The age of highly accessible, open source machine learning tools is upon us. No longer niche, everyone — from data scientists to Japanese cucumber farmers — is using machine-learning technologies. But what is machine learning?
Machine learning is exactly what it sounds like — software that can learn to solve a problem. Using large sets of data, an algorithm can be trained to understand that data. For example, if given enough data about key attributes which influence housing prices, the algorithm should be able to predict the price of a house based on its various properties.
Today on STACK That, we’re talking to Rajat Monga, Director of Engineering of TensorFlow, one of the companies crusading to make machine learning available to everyone.
TensorFlow is one of the most popular machine learning libraries currently available, and for good reason. It’s fast, highly readable, supports many types of distributions, and is incredibly well supported by Google. Since its open sourcing in 2015, it has become one of the most forked projects on GitHub and has over 1000 active community contributors.
“To teach machines to learn, you need programs to do the trainings. TensorFlow is one of the tools that helps that,” says Rajat Monga, TensorFlow’s Director of Engineering.

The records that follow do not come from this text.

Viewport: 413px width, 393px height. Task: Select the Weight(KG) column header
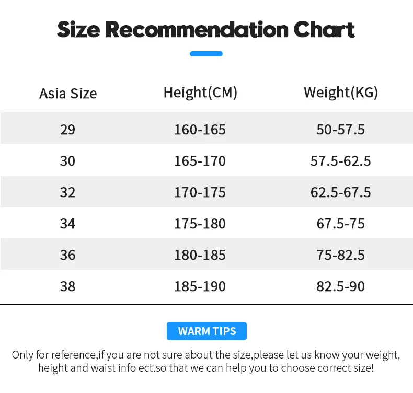click(x=340, y=93)
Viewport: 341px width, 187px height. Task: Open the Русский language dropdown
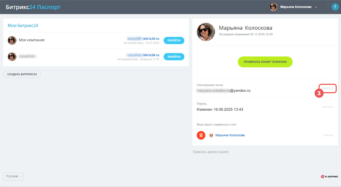tap(13, 176)
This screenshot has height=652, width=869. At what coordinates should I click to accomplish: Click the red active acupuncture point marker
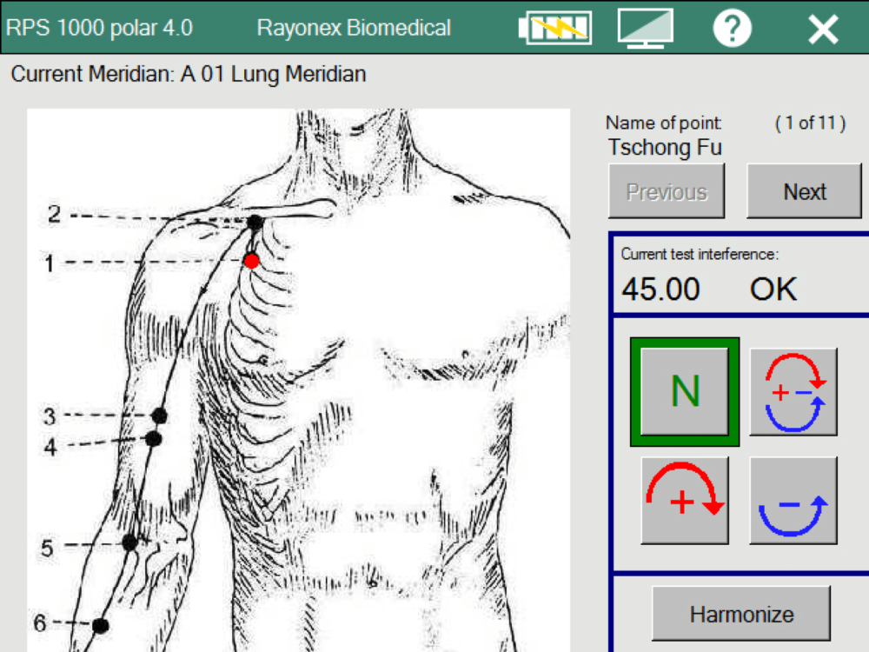coord(252,259)
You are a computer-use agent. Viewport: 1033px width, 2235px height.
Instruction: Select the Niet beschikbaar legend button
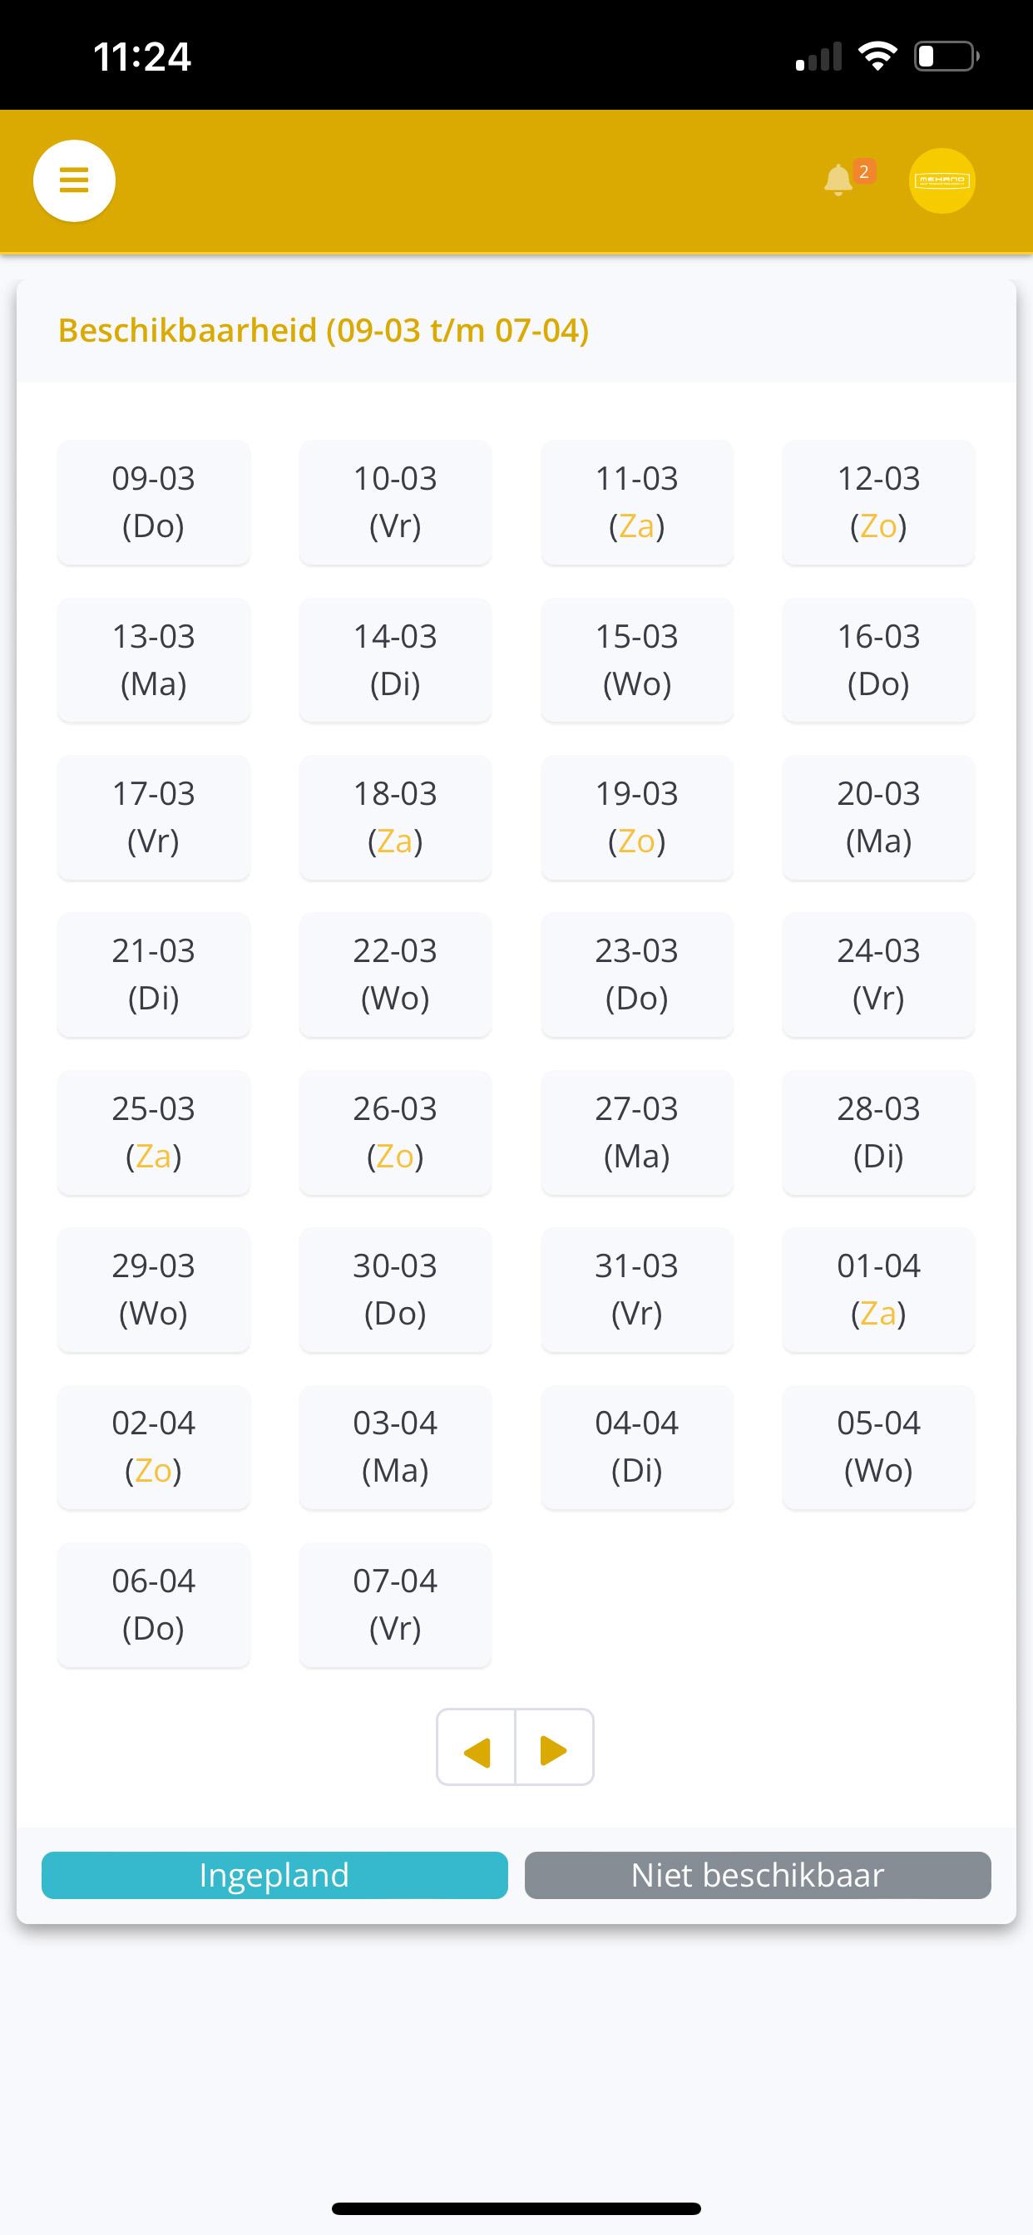point(758,1875)
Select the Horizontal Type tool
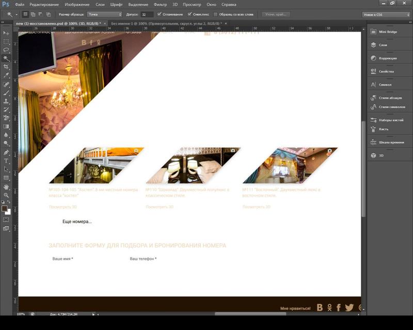The width and height of the screenshot is (413, 330). click(x=6, y=161)
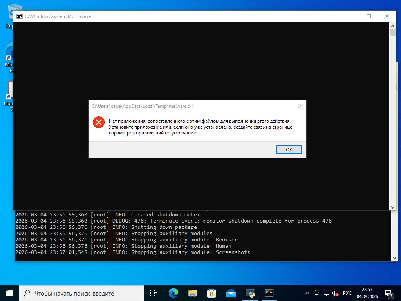This screenshot has width=401, height=301.
Task: Close the malware.dll error dialog
Action: click(300, 106)
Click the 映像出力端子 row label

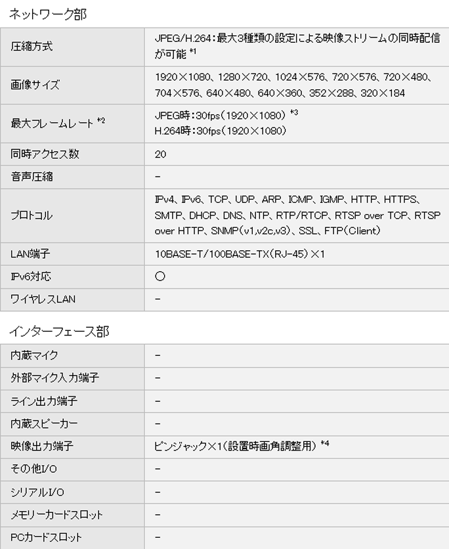42,447
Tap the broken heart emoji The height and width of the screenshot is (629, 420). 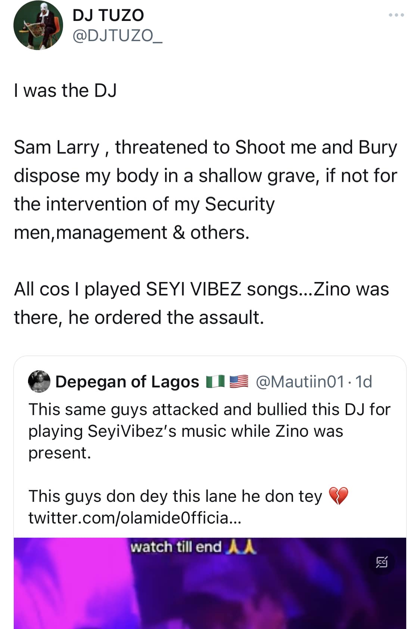pos(338,496)
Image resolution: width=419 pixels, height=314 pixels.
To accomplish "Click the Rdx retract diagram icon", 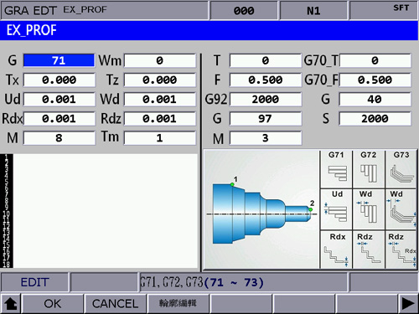I will 336,250.

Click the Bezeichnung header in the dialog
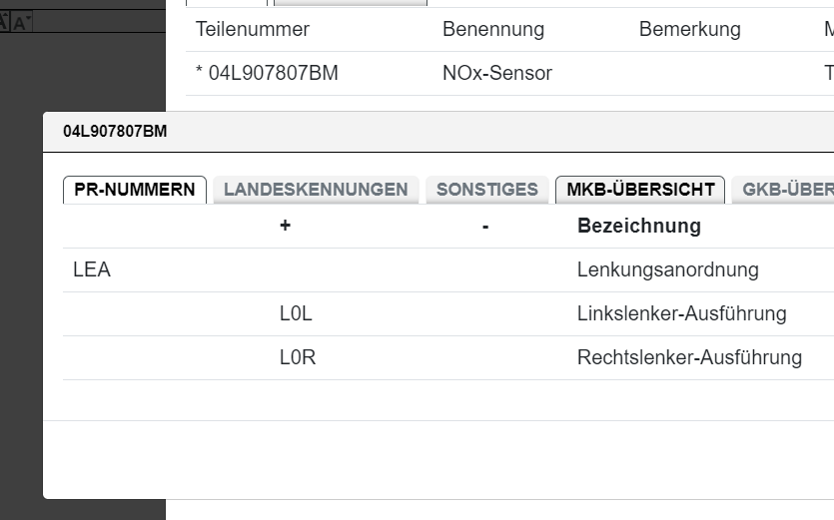tap(639, 226)
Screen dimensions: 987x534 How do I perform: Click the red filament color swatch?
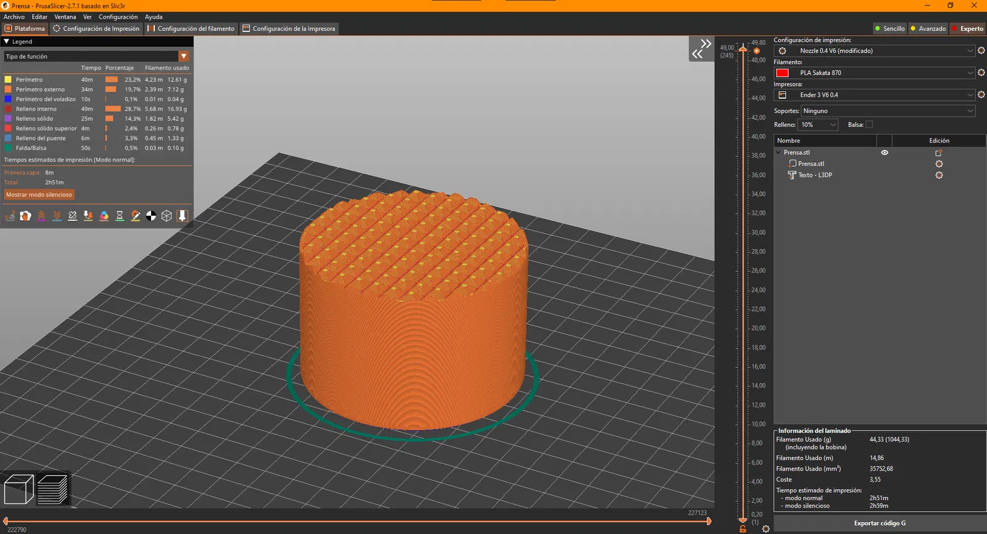click(782, 73)
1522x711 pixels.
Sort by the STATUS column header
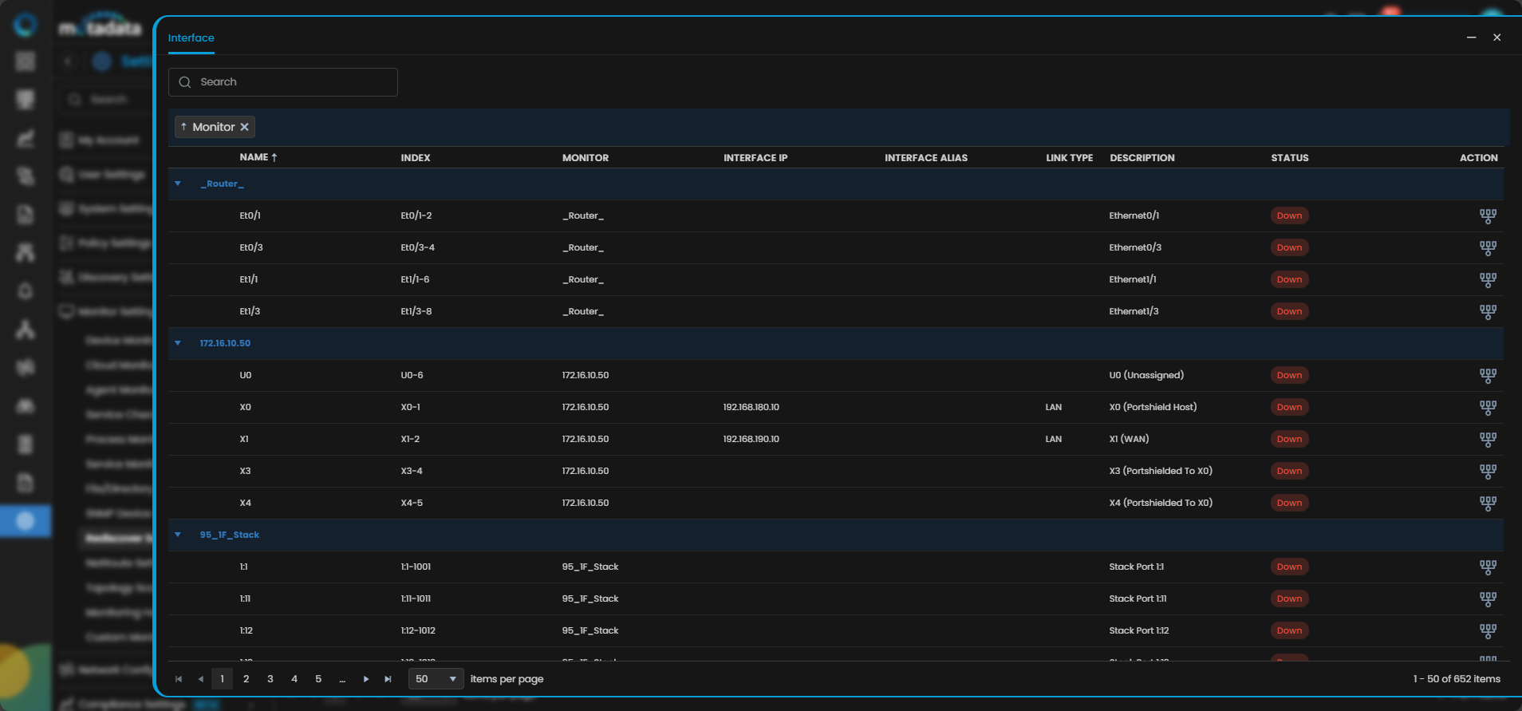[1289, 158]
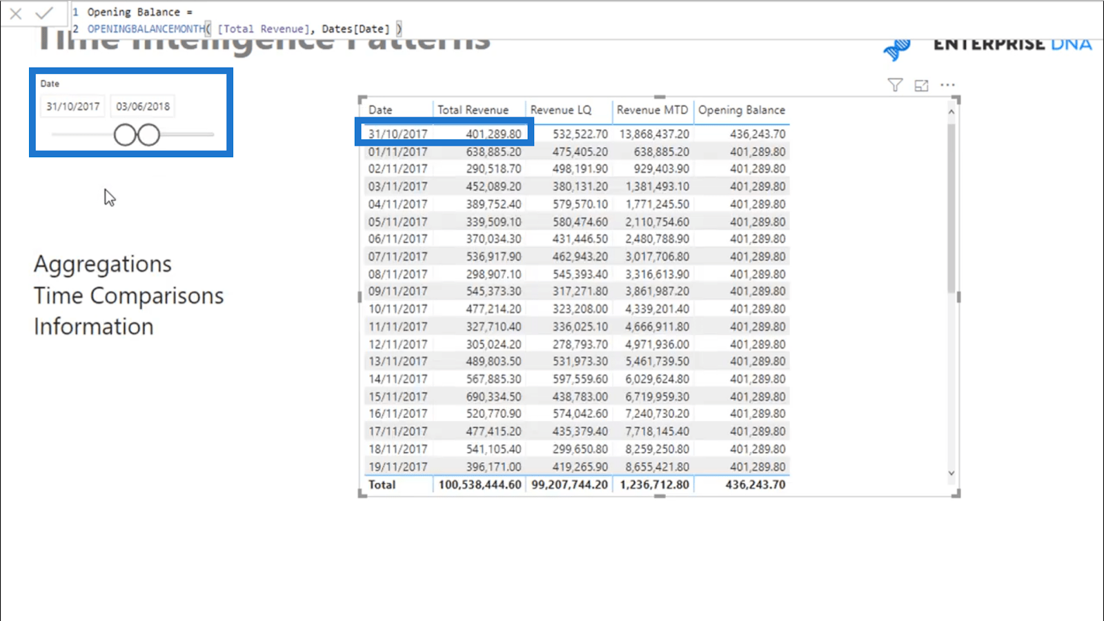
Task: Click the Focus mode icon
Action: click(921, 86)
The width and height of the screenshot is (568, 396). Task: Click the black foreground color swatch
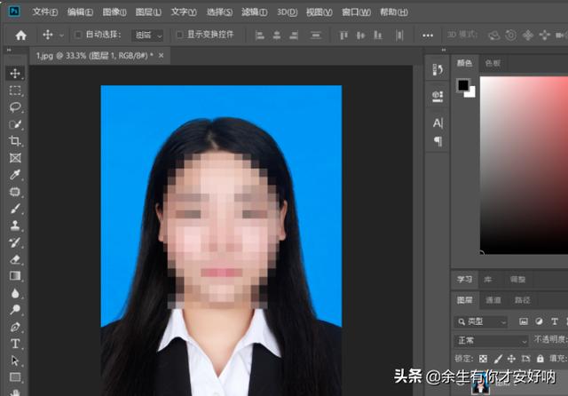[x=462, y=85]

There’s no better example of TensorFlow’s ease of use than the story of Japanese engineer Makoto Saike. Makoto was able to build a cucumber sorting assembly line with TensorFlow all by himself. Makoto used TensorFlow to train an algorithm which recognized the various types of cucumbers grown on his parents’ farm and sorted them accordingly. This process massively reduced the amount of labor for his mother, who previously would have to spend all day sorting the cucumbers manually. With this new system in place, his parents were able to focus their efforts on growing more and better vegetables.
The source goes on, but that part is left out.